In Illinois, Rachel Hoopsick takes her two children to preschool in the mornings despite concerns that their vaccinations aren’t perfect protection against the coronavirus and one of them is medically vulnerable.
Then Dr. Hoopsick, an assistant professor of kinesiology and community health, at the University of Illinois, Urbana-Champaign, where she teaches a large class (including many unmasked students) about public health measures (like masks) that can curb the spread of infectious diseases.
Life feels like an exercise in double thinking, she said. “To participate in society now,” she said, “you have to either be blissfully unconscious or distance yourself and move on as if there wasn’t a pandemic.”

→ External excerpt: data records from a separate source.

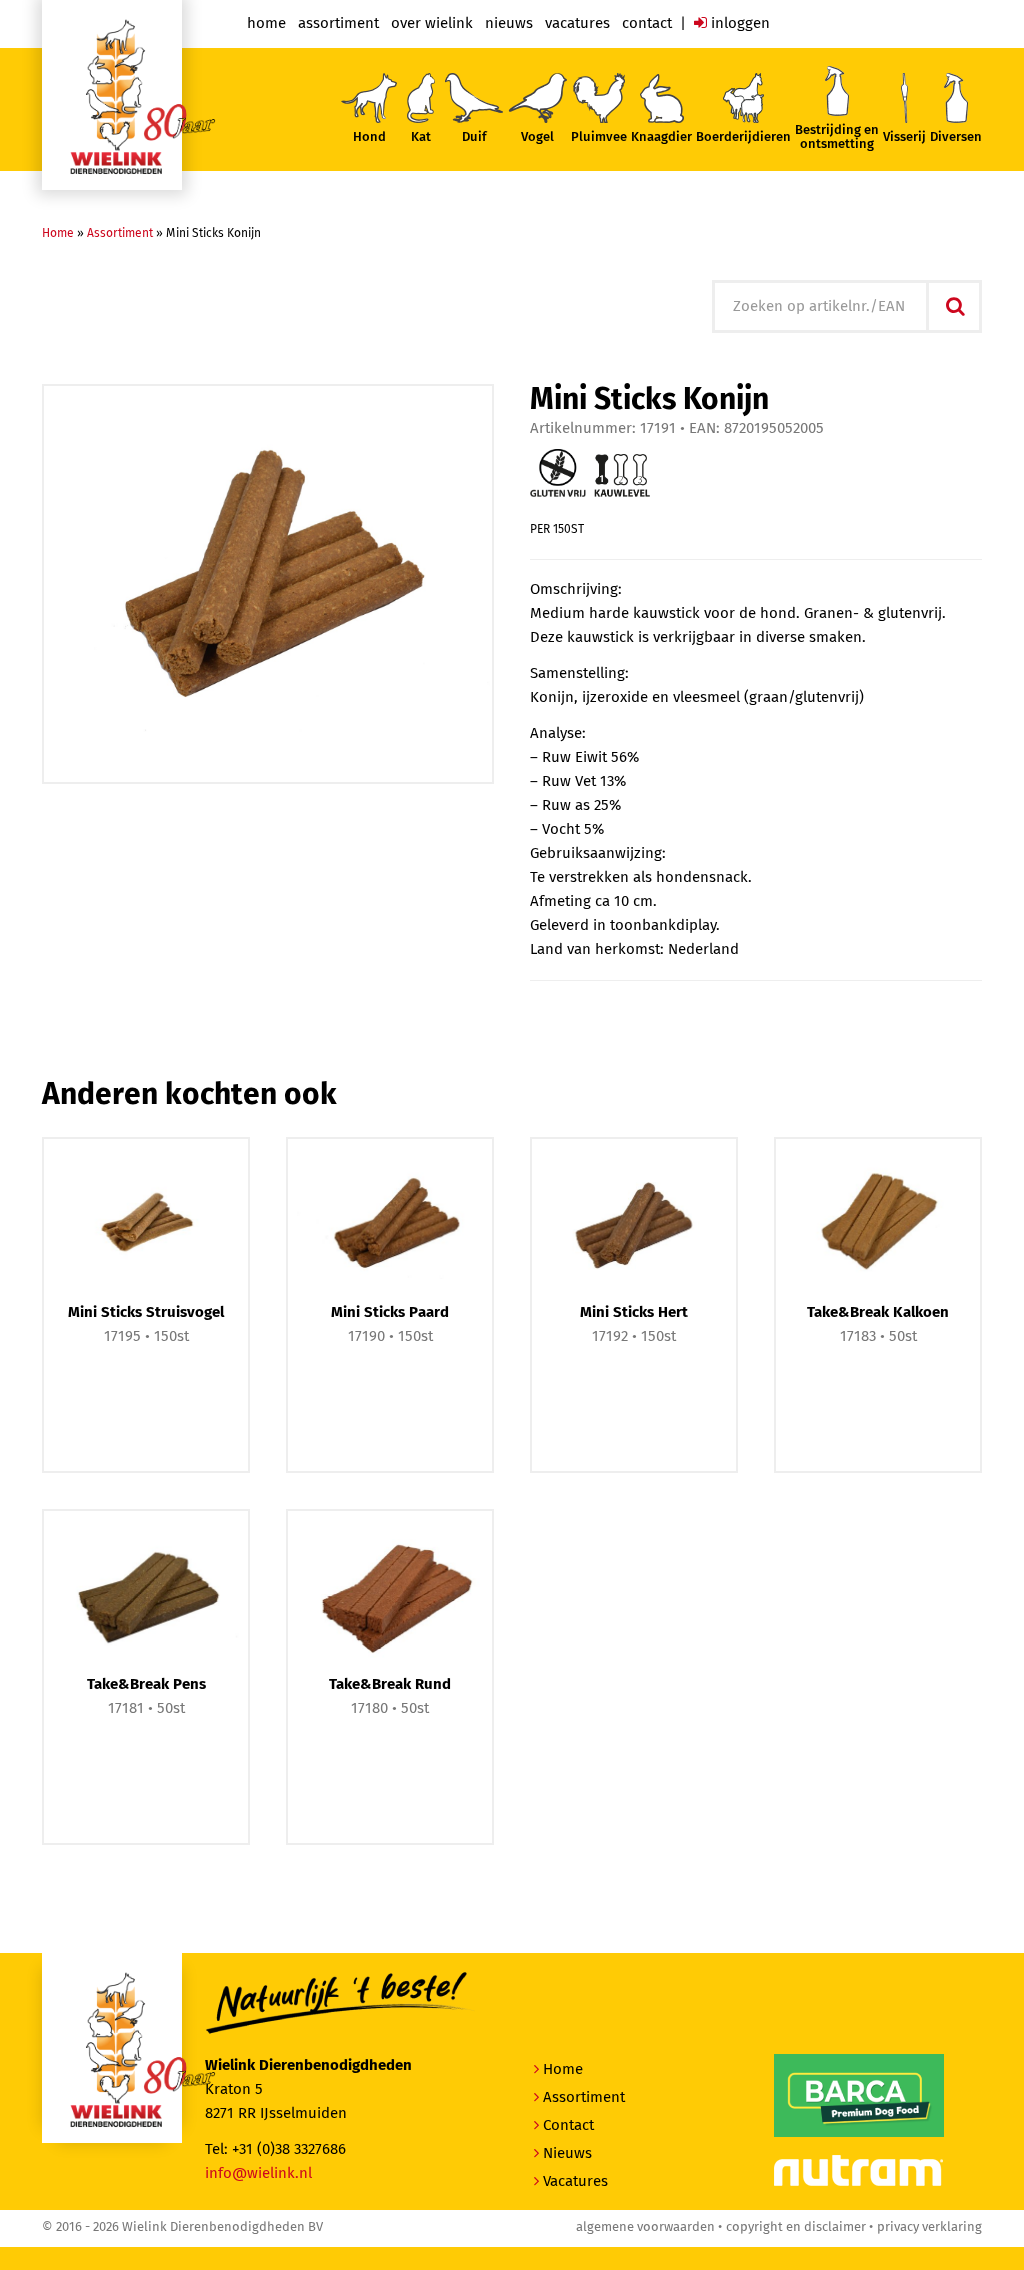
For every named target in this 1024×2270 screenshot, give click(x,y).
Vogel (537, 137)
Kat (421, 137)
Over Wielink (432, 23)
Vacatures (577, 23)
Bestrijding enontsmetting (837, 137)
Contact (647, 23)
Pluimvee (599, 137)
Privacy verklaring (929, 2227)
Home (266, 23)
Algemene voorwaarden (645, 2227)
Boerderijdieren (743, 137)
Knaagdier (661, 137)
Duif (474, 137)
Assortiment (338, 23)
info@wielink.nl (258, 2173)
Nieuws (509, 23)
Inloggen (738, 23)
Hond (369, 137)
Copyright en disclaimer (796, 2227)
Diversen (956, 137)
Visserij (904, 137)
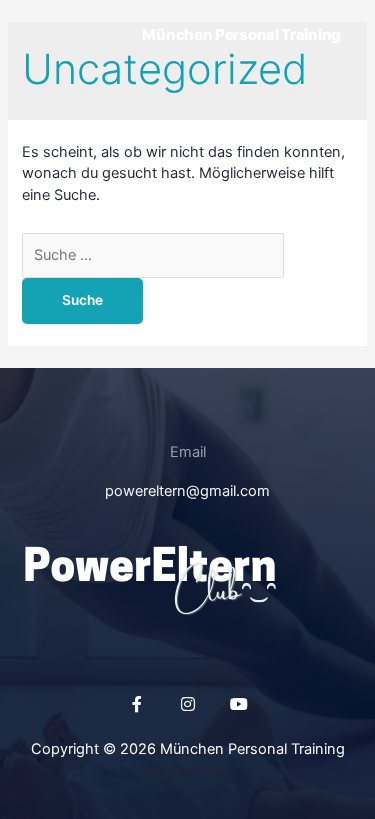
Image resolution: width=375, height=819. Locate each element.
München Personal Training (241, 34)
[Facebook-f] (137, 704)
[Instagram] (188, 704)
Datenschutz (188, 772)
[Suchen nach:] (153, 255)
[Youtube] (239, 704)
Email (188, 452)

On a sunny weekend day at his maple syrup and candy stand at a freeway rest stop in upstate New York, Chris Smith, 67, donned a mask as customers approached wearing masks.
But he has long since stopped worrying about his own health. Medical science has defeated the coronavirus, he said, comparing it to the flu – “here forever” but not as dangerous as it was before vaccines and treatments arrived.
“Now I think if I get it, at least they have an idea how to save me,” said Mr. Smith of White Creek, NY.